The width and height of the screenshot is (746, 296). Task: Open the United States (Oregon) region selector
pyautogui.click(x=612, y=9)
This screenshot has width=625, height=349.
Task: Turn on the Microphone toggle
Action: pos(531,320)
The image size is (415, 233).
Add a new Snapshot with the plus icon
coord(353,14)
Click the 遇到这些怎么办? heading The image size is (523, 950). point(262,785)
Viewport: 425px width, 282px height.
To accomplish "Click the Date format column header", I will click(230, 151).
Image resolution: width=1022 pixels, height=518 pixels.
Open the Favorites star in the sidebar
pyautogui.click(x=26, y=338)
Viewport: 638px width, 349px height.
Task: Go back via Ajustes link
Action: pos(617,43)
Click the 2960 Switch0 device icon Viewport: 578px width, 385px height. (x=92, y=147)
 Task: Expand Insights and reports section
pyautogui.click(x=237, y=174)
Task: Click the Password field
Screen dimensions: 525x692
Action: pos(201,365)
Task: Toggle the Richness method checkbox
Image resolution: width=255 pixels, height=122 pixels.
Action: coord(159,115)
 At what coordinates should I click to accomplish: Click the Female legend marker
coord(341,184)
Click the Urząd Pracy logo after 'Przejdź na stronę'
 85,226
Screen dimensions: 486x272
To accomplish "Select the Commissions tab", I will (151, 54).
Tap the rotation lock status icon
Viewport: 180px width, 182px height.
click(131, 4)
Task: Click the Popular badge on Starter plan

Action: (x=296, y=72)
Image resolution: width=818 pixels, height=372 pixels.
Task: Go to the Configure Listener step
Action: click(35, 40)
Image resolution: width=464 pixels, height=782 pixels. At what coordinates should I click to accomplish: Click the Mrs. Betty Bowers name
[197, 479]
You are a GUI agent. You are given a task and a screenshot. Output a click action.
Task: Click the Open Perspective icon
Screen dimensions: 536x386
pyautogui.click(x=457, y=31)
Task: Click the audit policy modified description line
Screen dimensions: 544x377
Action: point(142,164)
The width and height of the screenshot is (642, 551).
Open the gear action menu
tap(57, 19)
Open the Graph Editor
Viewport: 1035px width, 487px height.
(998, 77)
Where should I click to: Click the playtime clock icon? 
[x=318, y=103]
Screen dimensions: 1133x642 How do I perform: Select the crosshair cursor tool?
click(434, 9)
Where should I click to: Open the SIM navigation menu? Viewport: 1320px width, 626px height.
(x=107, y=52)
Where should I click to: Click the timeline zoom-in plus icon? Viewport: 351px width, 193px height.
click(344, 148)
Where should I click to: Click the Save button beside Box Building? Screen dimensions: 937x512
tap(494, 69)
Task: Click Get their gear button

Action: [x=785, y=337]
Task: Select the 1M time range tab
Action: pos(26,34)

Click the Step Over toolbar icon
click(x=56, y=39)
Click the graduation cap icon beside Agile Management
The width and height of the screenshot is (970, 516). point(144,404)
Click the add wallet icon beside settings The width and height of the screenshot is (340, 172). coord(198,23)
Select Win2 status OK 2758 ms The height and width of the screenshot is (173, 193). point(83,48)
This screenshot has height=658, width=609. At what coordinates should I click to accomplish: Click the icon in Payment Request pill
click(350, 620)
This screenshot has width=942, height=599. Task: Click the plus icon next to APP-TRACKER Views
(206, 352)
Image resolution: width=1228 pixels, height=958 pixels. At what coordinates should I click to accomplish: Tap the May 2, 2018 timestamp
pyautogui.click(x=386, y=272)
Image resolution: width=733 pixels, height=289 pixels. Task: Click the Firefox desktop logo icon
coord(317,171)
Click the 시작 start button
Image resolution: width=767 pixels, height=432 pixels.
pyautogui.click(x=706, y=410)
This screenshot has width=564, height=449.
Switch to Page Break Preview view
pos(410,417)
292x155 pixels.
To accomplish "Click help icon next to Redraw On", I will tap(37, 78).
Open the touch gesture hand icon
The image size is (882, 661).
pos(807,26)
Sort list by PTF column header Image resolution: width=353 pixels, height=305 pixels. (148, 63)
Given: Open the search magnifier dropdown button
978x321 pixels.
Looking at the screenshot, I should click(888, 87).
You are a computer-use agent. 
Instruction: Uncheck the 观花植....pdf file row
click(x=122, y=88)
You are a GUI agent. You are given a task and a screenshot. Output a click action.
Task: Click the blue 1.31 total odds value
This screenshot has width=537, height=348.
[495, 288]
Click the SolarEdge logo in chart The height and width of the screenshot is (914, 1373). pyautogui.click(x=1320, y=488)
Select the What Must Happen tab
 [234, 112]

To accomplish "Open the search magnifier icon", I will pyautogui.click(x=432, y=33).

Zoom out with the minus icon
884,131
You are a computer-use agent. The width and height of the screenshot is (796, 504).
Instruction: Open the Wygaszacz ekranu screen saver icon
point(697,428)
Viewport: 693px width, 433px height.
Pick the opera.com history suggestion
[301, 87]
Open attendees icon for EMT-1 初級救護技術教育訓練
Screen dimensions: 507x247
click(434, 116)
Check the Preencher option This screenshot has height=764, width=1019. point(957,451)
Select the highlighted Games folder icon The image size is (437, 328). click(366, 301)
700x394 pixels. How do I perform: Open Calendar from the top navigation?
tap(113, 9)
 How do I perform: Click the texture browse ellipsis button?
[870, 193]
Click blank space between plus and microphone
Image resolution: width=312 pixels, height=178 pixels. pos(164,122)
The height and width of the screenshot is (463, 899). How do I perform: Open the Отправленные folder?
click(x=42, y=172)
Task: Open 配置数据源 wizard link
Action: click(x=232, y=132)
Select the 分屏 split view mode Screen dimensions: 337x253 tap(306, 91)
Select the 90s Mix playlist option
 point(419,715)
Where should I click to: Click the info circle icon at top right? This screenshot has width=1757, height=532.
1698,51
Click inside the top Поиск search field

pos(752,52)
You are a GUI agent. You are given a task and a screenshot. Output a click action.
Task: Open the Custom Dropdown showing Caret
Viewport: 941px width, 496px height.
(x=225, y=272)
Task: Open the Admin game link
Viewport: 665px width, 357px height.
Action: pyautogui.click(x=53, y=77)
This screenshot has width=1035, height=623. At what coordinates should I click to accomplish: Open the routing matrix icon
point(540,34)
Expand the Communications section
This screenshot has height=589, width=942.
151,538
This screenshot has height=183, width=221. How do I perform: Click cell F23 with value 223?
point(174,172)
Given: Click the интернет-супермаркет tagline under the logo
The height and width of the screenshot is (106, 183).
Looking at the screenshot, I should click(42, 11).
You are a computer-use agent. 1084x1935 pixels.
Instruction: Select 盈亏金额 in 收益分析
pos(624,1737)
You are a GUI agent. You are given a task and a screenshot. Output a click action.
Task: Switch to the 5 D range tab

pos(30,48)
* * * * * * * * *
### Instructions to follow
Please output every line of the listing above again, without any change.

### Correct response
The width and height of the screenshot is (746, 296). Task: Open the United States (Oregon) region selector
pyautogui.click(x=612, y=9)
This screenshot has width=625, height=349.
Task: Turn on the Microphone toggle
Action: pos(531,320)
The image size is (415, 233).
Add a new Snapshot with the plus icon
coord(353,14)
Click the 遇到这些怎么办? heading The image size is (523, 950). point(262,785)
Viewport: 425px width, 282px height.
To accomplish "Click the Date format column header", I will click(230, 151).
Image resolution: width=1022 pixels, height=518 pixels.
Open the Favorites star in the sidebar
pyautogui.click(x=26, y=338)
Viewport: 638px width, 349px height.
Task: Go back via Ajustes link
Action: pos(617,43)
Click the 2960 Switch0 device icon Viewport: 578px width, 385px height. (x=92, y=147)
 Task: Expand Insights and reports section
pyautogui.click(x=237, y=174)
Task: Click the Password field
Screen dimensions: 525x692
Action: pos(201,365)
Task: Toggle the Richness method checkbox
Image resolution: width=255 pixels, height=122 pixels.
Action: coord(159,115)
 At what coordinates should I click to accomplish: Click the Female legend marker
coord(341,184)
Click the Urząd Pracy logo after 'Przejdź na stronę'
 85,226
Screen dimensions: 486x272
To accomplish "Select the Commissions tab", I will (151, 54).
Tap the rotation lock status icon
Viewport: 180px width, 182px height.
click(131, 4)
Task: Click the Popular badge on Starter plan

Action: (x=296, y=72)
Image resolution: width=818 pixels, height=372 pixels.
Task: Go to the Configure Listener step
Action: click(35, 40)
Image resolution: width=464 pixels, height=782 pixels. At what coordinates should I click to accomplish: Click the Mrs. Betty Bowers name
[197, 479]
You are a GUI agent. You are given a task and a screenshot. Output a click action.
Task: Click the Open Perspective icon
Screen dimensions: 536x386
pyautogui.click(x=457, y=31)
Task: Click the audit policy modified description line
Screen dimensions: 544x377
Action: point(142,164)
The width and height of the screenshot is (642, 551).
Open the gear action menu
tap(57, 19)
Open the Graph Editor
Viewport: 1035px width, 487px height.
(998, 77)
Where should I click to: Click the playtime clock icon? 
[x=318, y=103]
Screen dimensions: 1133x642 How do I perform: Select the crosshair cursor tool?
click(434, 9)
Where should I click to: Open the SIM navigation menu? Viewport: 1320px width, 626px height.
(x=107, y=52)
Where should I click to: Click the timeline zoom-in plus icon? Viewport: 351px width, 193px height.
click(344, 148)
Where should I click to: Click the Save button beside Box Building? Screen dimensions: 937x512
tap(494, 69)
Task: Click Get their gear button

Action: [x=785, y=337]
Task: Select the 1M time range tab
Action: pos(26,34)

Click the Step Over toolbar icon
click(x=56, y=39)
Click the graduation cap icon beside Agile Management
The width and height of the screenshot is (970, 516). point(144,404)
Click the add wallet icon beside settings The width and height of the screenshot is (340, 172). coord(198,23)
Select Win2 status OK 2758 ms The height and width of the screenshot is (173, 193). point(83,48)
This screenshot has height=658, width=609. At what coordinates should I click to accomplish: Click the icon in Payment Request pill
click(350, 620)
This screenshot has width=942, height=599. Task: Click the plus icon next to APP-TRACKER Views
(206, 352)
Image resolution: width=1228 pixels, height=958 pixels. At what coordinates should I click to accomplish: Tap the May 2, 2018 timestamp
pyautogui.click(x=386, y=272)
Image resolution: width=733 pixels, height=289 pixels. Task: Click the Firefox desktop logo icon
coord(317,171)
Click the 시작 start button
Image resolution: width=767 pixels, height=432 pixels.
pyautogui.click(x=706, y=410)
This screenshot has width=564, height=449.
Switch to Page Break Preview view
pos(410,417)
292x155 pixels.
To accomplish "Click help icon next to Redraw On", I will tap(37, 78).
Open the touch gesture hand icon
The image size is (882, 661).
pos(807,26)
Sort list by PTF column header Image resolution: width=353 pixels, height=305 pixels. (148, 63)
Given: Open the search magnifier dropdown button
978x321 pixels.
Looking at the screenshot, I should click(888, 87).
You are a computer-use agent. 
Instruction: Uncheck the 观花植....pdf file row
click(x=122, y=88)
You are a GUI agent. You are given a task and a screenshot. Output a click action.
Task: Click the blue 1.31 total odds value
This screenshot has width=537, height=348.
[495, 288]
Click the SolarEdge logo in chart The height and width of the screenshot is (914, 1373). pyautogui.click(x=1320, y=488)
Select the What Must Happen tab
 [234, 112]

To accomplish "Open the search magnifier icon", I will pyautogui.click(x=432, y=33).

Zoom out with the minus icon
884,131
You are a computer-use agent. The width and height of the screenshot is (796, 504).
Instruction: Open the Wygaszacz ekranu screen saver icon
point(697,428)
Viewport: 693px width, 433px height.
Pick the opera.com history suggestion
[301, 87]
Open attendees icon for EMT-1 初級救護技術教育訓練
Screen dimensions: 507x247
click(434, 116)
Check the Preencher option This screenshot has height=764, width=1019. point(957,451)
Select the highlighted Games folder icon The image size is (437, 328). click(366, 301)
700x394 pixels. How do I perform: Open Calendar from the top navigation?
tap(113, 9)
 How do I perform: Click the texture browse ellipsis button?
[870, 193]
Click blank space between plus and microphone
Image resolution: width=312 pixels, height=178 pixels. pos(164,122)
The height and width of the screenshot is (463, 899). How do I perform: Open the Отправленные folder?
click(x=42, y=172)
Task: Open 配置数据源 wizard link
Action: click(x=232, y=132)
Select the 分屏 split view mode Screen dimensions: 337x253 tap(306, 91)
Select the 90s Mix playlist option
 point(419,715)
Where should I click to: Click the info circle icon at top right? This screenshot has width=1757, height=532.
1698,51
Click inside the top Поиск search field

pos(752,52)
You are a GUI agent. You are given a task and a screenshot. Output a click action.
Task: Open the Custom Dropdown showing Caret
Viewport: 941px width, 496px height.
(x=225, y=272)
Task: Open the Admin game link
Viewport: 665px width, 357px height.
Action: pyautogui.click(x=53, y=77)
This screenshot has width=1035, height=623. At what coordinates should I click to accomplish: Open the routing matrix icon
point(540,34)
Expand the Communications section
This screenshot has height=589, width=942.
151,538
This screenshot has height=183, width=221. How do I perform: Click cell F23 with value 223?
point(174,172)
Given: Click the интернет-супермаркет tagline under the logo
The height and width of the screenshot is (106, 183).
Looking at the screenshot, I should click(42, 11).
You are a computer-use agent. 1084x1935 pixels.
Instruction: Select 盈亏金额 in 收益分析
pos(624,1737)
You are a GUI agent. You are given a task and a screenshot. Output a click action.
Task: Switch to the 5 D range tab

pos(30,48)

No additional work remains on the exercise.